Problem details >>
Format the lines of the records as a JSON list of strings, one string per line and no blank lines. Start at the first line of the records and end with the line that contains "This screenshot has width=913, height=890.".

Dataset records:
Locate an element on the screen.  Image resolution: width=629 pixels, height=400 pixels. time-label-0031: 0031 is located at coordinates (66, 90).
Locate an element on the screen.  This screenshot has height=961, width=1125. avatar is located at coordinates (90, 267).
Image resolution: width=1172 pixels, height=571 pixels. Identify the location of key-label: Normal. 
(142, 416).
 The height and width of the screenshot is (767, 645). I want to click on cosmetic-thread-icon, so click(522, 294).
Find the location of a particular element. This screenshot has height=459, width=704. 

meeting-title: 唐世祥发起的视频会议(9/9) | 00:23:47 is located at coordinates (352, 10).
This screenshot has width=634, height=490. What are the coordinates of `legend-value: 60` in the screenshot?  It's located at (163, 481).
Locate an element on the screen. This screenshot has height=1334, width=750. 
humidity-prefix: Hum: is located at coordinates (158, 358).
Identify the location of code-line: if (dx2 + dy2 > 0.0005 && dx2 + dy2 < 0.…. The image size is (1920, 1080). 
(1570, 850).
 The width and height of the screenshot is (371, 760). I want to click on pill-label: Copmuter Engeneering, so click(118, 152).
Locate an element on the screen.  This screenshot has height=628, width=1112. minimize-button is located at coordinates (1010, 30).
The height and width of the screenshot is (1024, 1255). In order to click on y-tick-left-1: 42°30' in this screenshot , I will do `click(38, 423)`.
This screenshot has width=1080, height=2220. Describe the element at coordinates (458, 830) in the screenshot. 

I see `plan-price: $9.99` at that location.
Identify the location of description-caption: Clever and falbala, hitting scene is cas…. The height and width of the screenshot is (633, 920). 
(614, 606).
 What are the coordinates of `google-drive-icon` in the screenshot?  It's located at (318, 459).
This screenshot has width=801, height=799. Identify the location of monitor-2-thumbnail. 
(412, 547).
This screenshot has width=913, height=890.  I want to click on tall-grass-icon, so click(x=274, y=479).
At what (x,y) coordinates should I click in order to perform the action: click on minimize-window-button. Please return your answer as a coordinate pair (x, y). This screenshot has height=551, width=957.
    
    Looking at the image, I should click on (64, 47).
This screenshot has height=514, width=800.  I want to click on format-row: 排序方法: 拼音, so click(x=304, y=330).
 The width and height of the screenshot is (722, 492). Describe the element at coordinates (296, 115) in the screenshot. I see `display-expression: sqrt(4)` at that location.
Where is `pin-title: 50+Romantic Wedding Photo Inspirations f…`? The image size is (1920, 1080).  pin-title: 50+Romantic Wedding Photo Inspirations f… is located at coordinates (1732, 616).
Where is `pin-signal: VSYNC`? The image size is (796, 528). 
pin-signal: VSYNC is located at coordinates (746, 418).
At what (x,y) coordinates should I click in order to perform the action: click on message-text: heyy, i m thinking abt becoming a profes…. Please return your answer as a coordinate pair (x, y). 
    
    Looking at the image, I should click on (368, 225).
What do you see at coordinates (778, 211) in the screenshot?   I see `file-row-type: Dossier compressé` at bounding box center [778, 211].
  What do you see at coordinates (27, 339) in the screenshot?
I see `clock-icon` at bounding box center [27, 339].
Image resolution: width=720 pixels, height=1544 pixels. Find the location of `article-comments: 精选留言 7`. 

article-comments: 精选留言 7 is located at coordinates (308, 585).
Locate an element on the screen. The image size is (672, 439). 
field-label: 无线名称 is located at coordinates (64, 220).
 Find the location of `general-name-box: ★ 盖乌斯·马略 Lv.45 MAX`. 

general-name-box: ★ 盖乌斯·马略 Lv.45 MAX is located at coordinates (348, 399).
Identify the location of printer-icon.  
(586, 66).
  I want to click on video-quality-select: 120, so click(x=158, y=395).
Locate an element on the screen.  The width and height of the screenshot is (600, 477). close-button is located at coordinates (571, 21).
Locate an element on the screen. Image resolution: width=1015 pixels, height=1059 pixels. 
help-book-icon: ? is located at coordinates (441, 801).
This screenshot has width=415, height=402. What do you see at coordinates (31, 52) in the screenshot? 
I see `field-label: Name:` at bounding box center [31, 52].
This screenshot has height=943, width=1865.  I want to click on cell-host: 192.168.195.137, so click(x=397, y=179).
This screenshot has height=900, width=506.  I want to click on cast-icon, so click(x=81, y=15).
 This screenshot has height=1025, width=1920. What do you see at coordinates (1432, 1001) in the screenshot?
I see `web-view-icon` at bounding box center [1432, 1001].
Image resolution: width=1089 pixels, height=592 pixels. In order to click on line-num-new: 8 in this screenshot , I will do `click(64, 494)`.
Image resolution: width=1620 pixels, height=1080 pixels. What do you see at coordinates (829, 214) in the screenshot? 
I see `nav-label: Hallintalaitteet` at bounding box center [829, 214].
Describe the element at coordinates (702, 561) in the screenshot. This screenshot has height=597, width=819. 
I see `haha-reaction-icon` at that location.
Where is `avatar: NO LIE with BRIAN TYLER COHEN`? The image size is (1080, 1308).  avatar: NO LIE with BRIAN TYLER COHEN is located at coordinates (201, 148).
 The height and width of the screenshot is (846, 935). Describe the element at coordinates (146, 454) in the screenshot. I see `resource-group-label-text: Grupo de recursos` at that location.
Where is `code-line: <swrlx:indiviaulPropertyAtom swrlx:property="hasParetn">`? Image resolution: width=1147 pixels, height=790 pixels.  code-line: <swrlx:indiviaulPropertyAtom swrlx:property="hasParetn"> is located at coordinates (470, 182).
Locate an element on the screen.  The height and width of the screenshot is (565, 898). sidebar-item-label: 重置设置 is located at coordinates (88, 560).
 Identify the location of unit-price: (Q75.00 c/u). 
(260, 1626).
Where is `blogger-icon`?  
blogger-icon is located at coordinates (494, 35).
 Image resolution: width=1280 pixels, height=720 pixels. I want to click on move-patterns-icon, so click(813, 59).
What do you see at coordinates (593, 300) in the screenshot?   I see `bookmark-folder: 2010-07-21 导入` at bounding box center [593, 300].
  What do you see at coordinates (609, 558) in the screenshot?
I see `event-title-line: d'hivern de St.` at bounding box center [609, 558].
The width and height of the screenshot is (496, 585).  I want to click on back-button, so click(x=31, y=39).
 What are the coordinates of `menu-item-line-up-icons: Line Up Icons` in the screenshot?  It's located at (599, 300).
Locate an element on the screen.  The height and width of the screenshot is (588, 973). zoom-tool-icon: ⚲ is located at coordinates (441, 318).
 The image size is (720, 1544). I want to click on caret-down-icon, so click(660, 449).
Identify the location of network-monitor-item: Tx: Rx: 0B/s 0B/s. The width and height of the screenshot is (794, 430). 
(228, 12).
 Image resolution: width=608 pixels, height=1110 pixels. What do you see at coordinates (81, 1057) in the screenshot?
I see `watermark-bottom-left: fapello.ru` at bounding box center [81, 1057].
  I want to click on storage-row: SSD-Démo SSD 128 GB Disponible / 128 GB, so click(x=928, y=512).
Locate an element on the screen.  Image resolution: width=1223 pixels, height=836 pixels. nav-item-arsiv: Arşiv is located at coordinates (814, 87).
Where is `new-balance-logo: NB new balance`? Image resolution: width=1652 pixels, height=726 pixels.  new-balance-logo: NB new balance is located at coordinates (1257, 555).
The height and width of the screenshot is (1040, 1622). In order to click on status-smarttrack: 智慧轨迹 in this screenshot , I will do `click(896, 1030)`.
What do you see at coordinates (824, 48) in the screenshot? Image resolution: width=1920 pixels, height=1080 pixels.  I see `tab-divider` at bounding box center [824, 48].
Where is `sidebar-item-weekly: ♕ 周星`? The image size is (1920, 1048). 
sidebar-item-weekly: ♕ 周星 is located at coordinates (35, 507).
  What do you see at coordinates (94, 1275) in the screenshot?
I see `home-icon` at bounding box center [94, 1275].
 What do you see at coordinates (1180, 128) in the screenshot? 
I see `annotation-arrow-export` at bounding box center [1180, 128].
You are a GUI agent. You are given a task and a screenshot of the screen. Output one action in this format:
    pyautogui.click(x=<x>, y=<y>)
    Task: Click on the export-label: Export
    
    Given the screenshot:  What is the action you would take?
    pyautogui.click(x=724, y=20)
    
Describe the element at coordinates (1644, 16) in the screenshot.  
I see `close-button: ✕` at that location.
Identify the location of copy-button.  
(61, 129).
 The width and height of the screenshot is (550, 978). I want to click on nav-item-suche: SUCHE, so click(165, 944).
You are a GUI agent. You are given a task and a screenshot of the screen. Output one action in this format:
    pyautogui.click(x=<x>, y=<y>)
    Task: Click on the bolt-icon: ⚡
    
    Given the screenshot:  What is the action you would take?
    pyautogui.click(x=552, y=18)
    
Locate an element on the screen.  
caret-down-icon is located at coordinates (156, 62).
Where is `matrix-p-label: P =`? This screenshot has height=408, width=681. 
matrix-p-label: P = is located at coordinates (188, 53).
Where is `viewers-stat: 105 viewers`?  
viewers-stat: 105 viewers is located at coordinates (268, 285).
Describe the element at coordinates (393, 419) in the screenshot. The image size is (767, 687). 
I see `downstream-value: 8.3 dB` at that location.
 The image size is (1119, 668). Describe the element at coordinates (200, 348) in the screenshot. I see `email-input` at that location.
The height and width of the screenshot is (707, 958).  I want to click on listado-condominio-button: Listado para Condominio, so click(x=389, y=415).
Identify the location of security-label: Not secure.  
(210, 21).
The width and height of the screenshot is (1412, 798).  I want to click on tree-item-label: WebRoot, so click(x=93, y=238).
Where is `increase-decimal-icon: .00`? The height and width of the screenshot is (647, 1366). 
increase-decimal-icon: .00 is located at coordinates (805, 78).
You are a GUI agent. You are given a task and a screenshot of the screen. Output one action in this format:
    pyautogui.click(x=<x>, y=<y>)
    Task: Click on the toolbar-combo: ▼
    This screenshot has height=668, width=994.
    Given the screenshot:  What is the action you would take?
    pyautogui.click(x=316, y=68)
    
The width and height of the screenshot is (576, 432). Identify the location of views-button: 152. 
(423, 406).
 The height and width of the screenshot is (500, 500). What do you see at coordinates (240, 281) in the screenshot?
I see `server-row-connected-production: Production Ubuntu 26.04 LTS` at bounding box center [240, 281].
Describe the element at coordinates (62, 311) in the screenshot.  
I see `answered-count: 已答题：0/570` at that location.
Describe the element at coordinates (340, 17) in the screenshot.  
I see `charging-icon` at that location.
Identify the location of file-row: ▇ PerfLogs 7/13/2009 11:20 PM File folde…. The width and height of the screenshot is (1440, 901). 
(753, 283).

Task response >>
[
  "Locate an element on the screen.  Image resolution: width=629 pixels, height=400 pixels. time-label-0031: 0031 is located at coordinates (66, 90).",
  "Locate an element on the screen.  This screenshot has height=961, width=1125. avatar is located at coordinates (90, 267).",
  "Image resolution: width=1172 pixels, height=571 pixels. Identify the location of key-label: Normal. ",
  "(142, 416).",
  " The height and width of the screenshot is (767, 645). I want to click on cosmetic-thread-icon, so click(522, 294).",
  "Find the location of a particular element. This screenshot has height=459, width=704. ",
  "meeting-title: 唐世祥发起的视频会议(9/9) | 00:23:47 is located at coordinates (352, 10).",
  "This screenshot has width=634, height=490. What are the coordinates of `legend-value: 60` in the screenshot?  It's located at (163, 481).",
  "Locate an element on the screen. This screenshot has height=1334, width=750. ",
  "humidity-prefix: Hum: is located at coordinates (158, 358).",
  "Identify the location of code-line: if (dx2 + dy2 > 0.0005 && dx2 + dy2 < 0.…. The image size is (1920, 1080). ",
  "(1570, 850).",
  " The width and height of the screenshot is (371, 760). I want to click on pill-label: Copmuter Engeneering, so click(118, 152).",
  "Locate an element on the screen.  This screenshot has height=628, width=1112. minimize-button is located at coordinates (1010, 30).",
  "The height and width of the screenshot is (1024, 1255). In order to click on y-tick-left-1: 42°30' in this screenshot , I will do `click(38, 423)`.",
  "This screenshot has width=1080, height=2220. Describe the element at coordinates (458, 830) in the screenshot. ",
  "I see `plan-price: $9.99` at that location.",
  "Identify the location of description-caption: Clever and falbala, hitting scene is cas…. The height and width of the screenshot is (633, 920). ",
  "(614, 606).",
  " What are the coordinates of `google-drive-icon` in the screenshot?  It's located at (318, 459).",
  "This screenshot has width=801, height=799. Identify the location of monitor-2-thumbnail. ",
  "(412, 547).",
  "This screenshot has width=913, height=890.  I want to click on tall-grass-icon, so click(x=274, y=479)."
]